Reproduce every one of the records below, line for line and without any alteration.

==== Provided information ====

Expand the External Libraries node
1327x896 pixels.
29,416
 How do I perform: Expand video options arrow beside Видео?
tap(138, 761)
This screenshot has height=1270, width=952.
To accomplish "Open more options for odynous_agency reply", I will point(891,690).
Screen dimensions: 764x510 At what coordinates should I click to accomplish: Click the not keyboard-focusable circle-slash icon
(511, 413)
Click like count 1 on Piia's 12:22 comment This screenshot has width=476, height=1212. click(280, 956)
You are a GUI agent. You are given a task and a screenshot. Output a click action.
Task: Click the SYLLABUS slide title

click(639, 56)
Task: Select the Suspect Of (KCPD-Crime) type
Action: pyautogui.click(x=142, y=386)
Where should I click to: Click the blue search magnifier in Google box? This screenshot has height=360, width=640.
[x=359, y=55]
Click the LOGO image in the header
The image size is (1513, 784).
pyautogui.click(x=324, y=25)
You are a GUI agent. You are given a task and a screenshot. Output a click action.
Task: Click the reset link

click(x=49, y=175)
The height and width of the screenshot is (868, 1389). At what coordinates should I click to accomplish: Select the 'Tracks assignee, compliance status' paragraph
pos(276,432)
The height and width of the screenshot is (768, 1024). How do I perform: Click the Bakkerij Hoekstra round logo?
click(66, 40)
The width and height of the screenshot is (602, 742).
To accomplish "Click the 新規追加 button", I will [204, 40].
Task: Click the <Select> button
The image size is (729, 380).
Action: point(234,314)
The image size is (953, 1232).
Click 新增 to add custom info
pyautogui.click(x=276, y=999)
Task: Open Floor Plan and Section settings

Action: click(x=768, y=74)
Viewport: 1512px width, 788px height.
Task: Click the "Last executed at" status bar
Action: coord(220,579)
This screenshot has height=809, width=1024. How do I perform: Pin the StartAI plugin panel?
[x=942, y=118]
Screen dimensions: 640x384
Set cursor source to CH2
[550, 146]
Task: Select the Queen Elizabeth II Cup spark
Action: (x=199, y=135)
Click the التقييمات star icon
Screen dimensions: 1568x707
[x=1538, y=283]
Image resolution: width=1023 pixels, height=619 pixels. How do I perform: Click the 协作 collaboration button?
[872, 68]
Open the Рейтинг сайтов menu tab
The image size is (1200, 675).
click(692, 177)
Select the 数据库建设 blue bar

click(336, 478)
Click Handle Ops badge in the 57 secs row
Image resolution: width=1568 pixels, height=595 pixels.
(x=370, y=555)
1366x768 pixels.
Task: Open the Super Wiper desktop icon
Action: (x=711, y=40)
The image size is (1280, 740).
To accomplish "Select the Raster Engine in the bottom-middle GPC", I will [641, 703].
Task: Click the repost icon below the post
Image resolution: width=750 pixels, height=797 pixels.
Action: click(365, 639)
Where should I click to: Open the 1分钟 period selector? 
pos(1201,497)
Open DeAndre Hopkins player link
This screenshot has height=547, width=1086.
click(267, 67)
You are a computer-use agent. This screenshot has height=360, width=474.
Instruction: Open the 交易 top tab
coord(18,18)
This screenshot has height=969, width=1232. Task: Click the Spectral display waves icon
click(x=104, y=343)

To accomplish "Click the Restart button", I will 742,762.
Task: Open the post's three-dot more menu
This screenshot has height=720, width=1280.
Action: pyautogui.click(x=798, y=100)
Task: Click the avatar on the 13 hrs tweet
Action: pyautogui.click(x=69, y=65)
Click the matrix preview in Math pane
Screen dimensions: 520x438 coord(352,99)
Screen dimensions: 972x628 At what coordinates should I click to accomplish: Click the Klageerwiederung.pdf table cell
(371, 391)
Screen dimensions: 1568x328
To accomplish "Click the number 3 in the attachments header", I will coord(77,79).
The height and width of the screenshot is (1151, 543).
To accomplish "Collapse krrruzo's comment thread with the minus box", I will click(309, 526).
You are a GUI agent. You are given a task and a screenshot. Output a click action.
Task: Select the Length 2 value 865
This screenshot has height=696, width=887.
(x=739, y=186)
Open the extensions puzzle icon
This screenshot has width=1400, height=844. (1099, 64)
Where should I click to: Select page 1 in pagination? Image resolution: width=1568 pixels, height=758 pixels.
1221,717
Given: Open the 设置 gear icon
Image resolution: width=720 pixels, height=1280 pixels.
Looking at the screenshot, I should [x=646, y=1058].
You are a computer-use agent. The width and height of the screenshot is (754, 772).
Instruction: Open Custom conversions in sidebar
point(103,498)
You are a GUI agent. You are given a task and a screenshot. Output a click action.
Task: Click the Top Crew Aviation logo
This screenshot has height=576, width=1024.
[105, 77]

====

§ Solved problem
Expand the External Libraries node
1327x896 pixels.
29,416
 How do I perform: Expand video options arrow beside Видео?
tap(138, 761)
This screenshot has height=1270, width=952.
To accomplish "Open more options for odynous_agency reply", I will point(891,690).
Screen dimensions: 764x510 At what coordinates should I click to accomplish: Click the not keyboard-focusable circle-slash icon
(511, 413)
Click like count 1 on Piia's 12:22 comment This screenshot has width=476, height=1212. click(280, 956)
You are a GUI agent. You are given a task and a screenshot. Output a click action.
Task: Click the SYLLABUS slide title

click(639, 56)
Task: Select the Suspect Of (KCPD-Crime) type
Action: pyautogui.click(x=142, y=386)
Where should I click to: Click the blue search magnifier in Google box? This screenshot has height=360, width=640.
[x=359, y=55]
Click the LOGO image in the header
The image size is (1513, 784).
pyautogui.click(x=324, y=25)
You are a GUI agent. You are given a task and a screenshot. Output a click action.
Task: Click the reset link

click(x=49, y=175)
The height and width of the screenshot is (868, 1389). At what coordinates should I click to accomplish: Select the 'Tracks assignee, compliance status' paragraph
pos(276,432)
The height and width of the screenshot is (768, 1024). How do I perform: Click the Bakkerij Hoekstra round logo?
click(66, 40)
The width and height of the screenshot is (602, 742).
To accomplish "Click the 新規追加 button", I will [204, 40].
Task: Click the <Select> button
The image size is (729, 380).
Action: point(234,314)
The image size is (953, 1232).
Click 新增 to add custom info
pyautogui.click(x=276, y=999)
Task: Open Floor Plan and Section settings

Action: click(x=768, y=74)
Viewport: 1512px width, 788px height.
Task: Click the "Last executed at" status bar
Action: coord(220,579)
This screenshot has height=809, width=1024. How do I perform: Pin the StartAI plugin panel?
[x=942, y=118]
Screen dimensions: 640x384
Set cursor source to CH2
[550, 146]
Task: Select the Queen Elizabeth II Cup spark
Action: (x=199, y=135)
Click the التقييمات star icon
Screen dimensions: 1568x707
[x=1538, y=283]
Image resolution: width=1023 pixels, height=619 pixels. How do I perform: Click the 协作 collaboration button?
[872, 68]
Open the Рейтинг сайтов menu tab
The image size is (1200, 675).
click(692, 177)
Select the 数据库建设 blue bar

click(336, 478)
Click Handle Ops badge in the 57 secs row
Image resolution: width=1568 pixels, height=595 pixels.
(x=370, y=555)
1366x768 pixels.
Task: Open the Super Wiper desktop icon
Action: (x=711, y=40)
The image size is (1280, 740).
To accomplish "Select the Raster Engine in the bottom-middle GPC", I will [641, 703].
Task: Click the repost icon below the post
Image resolution: width=750 pixels, height=797 pixels.
Action: click(365, 639)
Where should I click to: Open the 1分钟 period selector? 
pos(1201,497)
Open DeAndre Hopkins player link
This screenshot has height=547, width=1086.
click(267, 67)
You are a computer-use agent. This screenshot has height=360, width=474.
Instruction: Open the 交易 top tab
coord(18,18)
This screenshot has height=969, width=1232. Task: Click the Spectral display waves icon
click(x=104, y=343)

To accomplish "Click the Restart button", I will 742,762.
Task: Open the post's three-dot more menu
This screenshot has height=720, width=1280.
Action: pyautogui.click(x=798, y=100)
Task: Click the avatar on the 13 hrs tweet
Action: pyautogui.click(x=69, y=65)
Click the matrix preview in Math pane
Screen dimensions: 520x438 coord(352,99)
Screen dimensions: 972x628 At what coordinates should I click to accomplish: Click the Klageerwiederung.pdf table cell
(371, 391)
Screen dimensions: 1568x328
To accomplish "Click the number 3 in the attachments header", I will coord(77,79).
The height and width of the screenshot is (1151, 543).
To accomplish "Collapse krrruzo's comment thread with the minus box", I will click(309, 526).
You are a GUI agent. You are given a task and a screenshot. Output a click action.
Task: Select the Length 2 value 865
This screenshot has height=696, width=887.
(x=739, y=186)
Open the extensions puzzle icon
This screenshot has width=1400, height=844. (1099, 64)
Where should I click to: Select page 1 in pagination? Image resolution: width=1568 pixels, height=758 pixels.
1221,717
Given: Open the 设置 gear icon
Image resolution: width=720 pixels, height=1280 pixels.
Looking at the screenshot, I should [x=646, y=1058].
You are a computer-use agent. The width and height of the screenshot is (754, 772).
Instruction: Open Custom conversions in sidebar
point(103,498)
You are a GUI agent. You are given a task and a screenshot. Output a click action.
Task: Click the Top Crew Aviation logo
This screenshot has height=576, width=1024.
[105, 77]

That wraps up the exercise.